Much as Shaw and Tisnado do with their ECU students, Shaw and Osuala invite a dozen-plus artists to create together; engage in artist talks, group dinners and studio visits; and conclude with an exhibition and panel discussion.
“A lot of residencies are run by art centers or foundations,” Shaw said. “This is a project that’s just run by two friends who have an idea they think has some merit to it. If you have a really good idea, you just have to take some action on it. Sometimes there’s a path forward.”
Shaw started an ECU Ceramics Instagram account to document the ceramics program exhibitions, student artsits, sales and adventures, increasing connections with their work. Shaw tags artists in his posts, which he did recently during “Dear Dwight,” and which always receives positive engagement.
“Many commenters are potters with work in the collection or who knew Dwight,” he said. “When I see comments like these, the social media posts are connecting and reaching audiences.”
For those who missed “Dear Dwight,” they will likely have the chance again to see Holland collection pieces on display. The SOAD is optimistic that they will offer similar shows in the future. Shaw and Tisnado said there are enough pieces in the collection to offer a new theme each time.
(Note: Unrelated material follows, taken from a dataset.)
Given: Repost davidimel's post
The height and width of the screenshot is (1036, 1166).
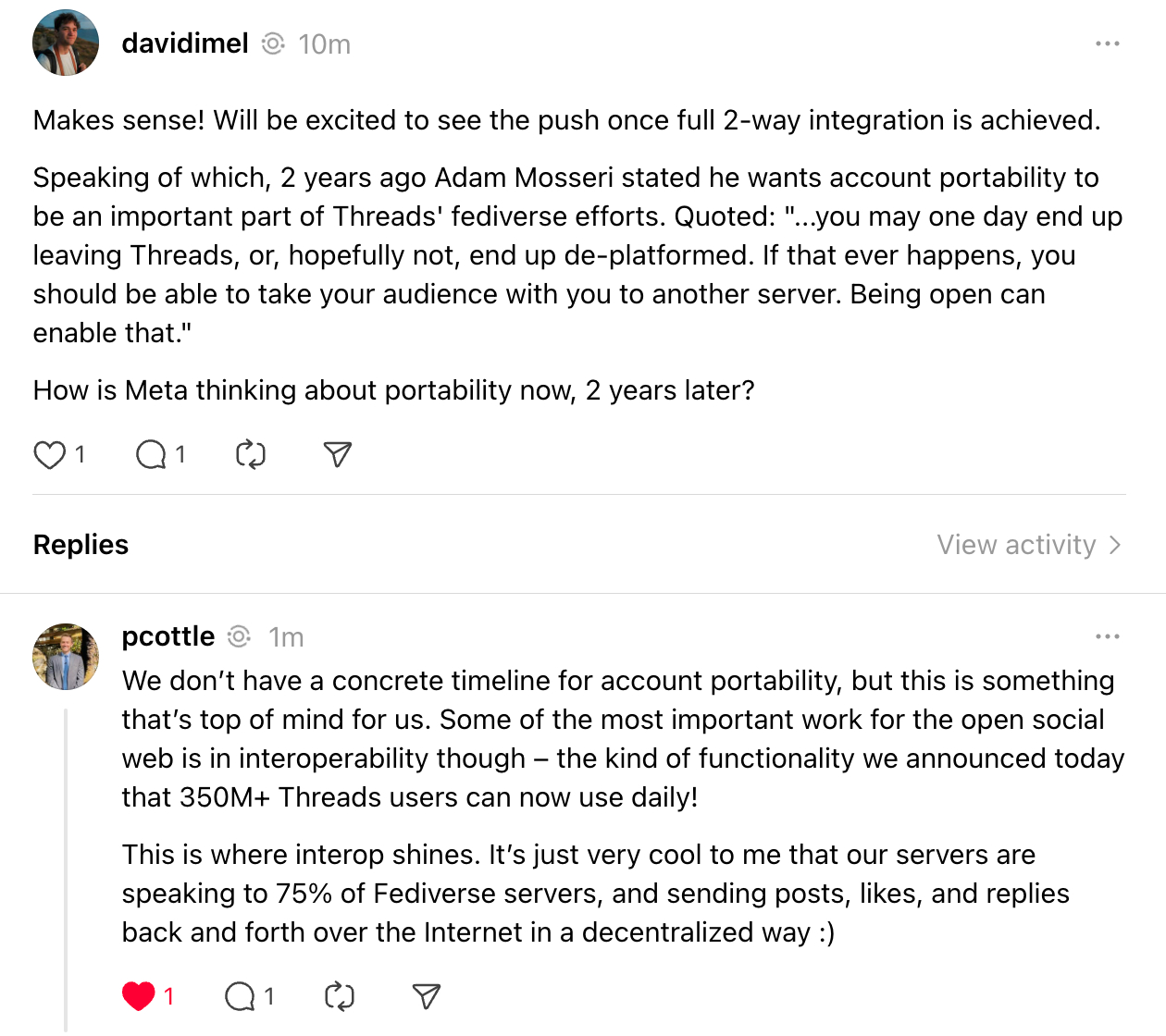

Norman’s “Dear Dwight” teapot was the second she’s made, and she called the green and brown pot “a little tank.” Thanks to the green glaze not sticking well, the look became unintentionally rustic. Norman said her more recent teapots have a better balance between the spout, lid and handle, and took inspiration from multiple Holland collection pieces.
“I spent a lot of time just browsing the shelves, not even looking at just teapots, looking at jars and all sorts of stuff, trying to get ideas for shapes,” Norman said.
Like clothes, water bottles and internet memes, ceramics has a trendy piece every decade or so. Teapots were the “it” piece in the early 1990s. Because many of the pieces in Holland’s collection span the last 30 years, ECU is now home to many teapots. For the teapot assignment that is almost always on the throwing class syllabus, that gives students an important educational tool.
“Artists in 2025 often take on the entire burden of being creative without acknowledging what has come before or what artists are making now,” Shaw said. “We use the collection as a teaching resource so we can show examples of how potters create a foot or add a handle on a teapot. The pots are all so different; just by looking and studying these pots, you can find yourself. Looking is essential to creative practice.”